What these agile developers are doing is pushing forward trying new systems, new approaches, trying things that were ignored or dismissed. Even BO is redefining how sub-orbital is approached. I say bring it on and let's keep taking big steps rather than sit on our asses doing the same thing over and over.
The problem with SX (or others) aerospace agile development is that, in contrast to ULA (or others) system engineering...
Quote from: Space Ghost 1962 on 01/15/2017 05:51 pmThe problem with SX (or others) aerospace agile development is that, in contrast to ULA (or others) system engineering... I don't understand the contrast you draw - can you elaborate?
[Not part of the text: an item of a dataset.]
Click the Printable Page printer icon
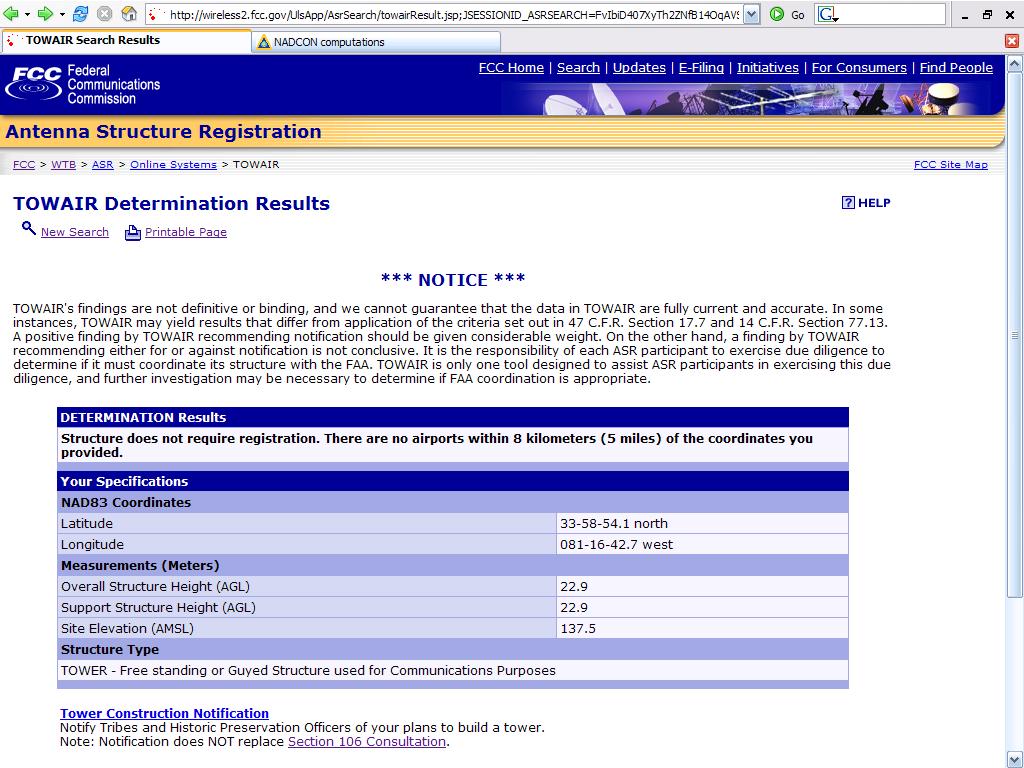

Agile development is ahistorical - you do something that was never done before, attempting to prove all elements of it and dependencies from the ground up."Systems engineering" is proving things that work (or not) from history, within very specific scope/bounds, and carefully composing/"evolving" subsystems/components along those rules, tracking dependences through provenance, such that you can prove the "atomic" risks at all points, and by summing/multiplying such can accurately "know" your risks well ahead of use.The first allows for radical speed/scope increase at the cost of exponential risk (provable but won't detail this, do your own homework).The second always bounds risk and allows for deterministic fault tree analysis. But is slower/narrower in time/scope.My point here is that you can have a hybrid that can have best trade of bounded risk with most of the speed/scope.And that this hybrid is a responsible approach for acceptable rate of speed/scope change.
SpaceX's launch reliability is fully in line with professional industry norms for a new launch vehicle, and is still way better than Proton for instance (both historical and modern) ...
In the Iridium-1 technical webcast there is a tumbling object visible from 25:12 to 25:21 to the left of the left grid fin. My first thought was that it was one of the fairing halves. But would that still be visible after the boostback burn? Also, it is tumbling very fast for something as large as a fairing half. Does anyone know what it is?
This is strange, because this morning JSPoC is still tracking 11 objects in orbit from the launch. If the 11th object is not the second stage, perhaps it is a small piece of debris of some kind, but it doesn't seem to be decaying rapidly.
Are there covers of any sort associated with the grid fins? Perhaps around the hinge areas?
Any idea what the audible gasp from the crowd right around fairing sep was about? Also interesting they didn't show fairing sep on either feed. Perhaps it wasn't clean?
Quote from: OnWithTheShow on 01/16/2017 04:18 amAny idea what the audible gasp from the crowd right around fairing sep was about? Also interesting they didn't show fairing sep on either feed. Perhaps it wasn't clean? Agreed, faring separation was conspicuous by its absence. I'll be paying attention to future lunches to see if they show fairing separation.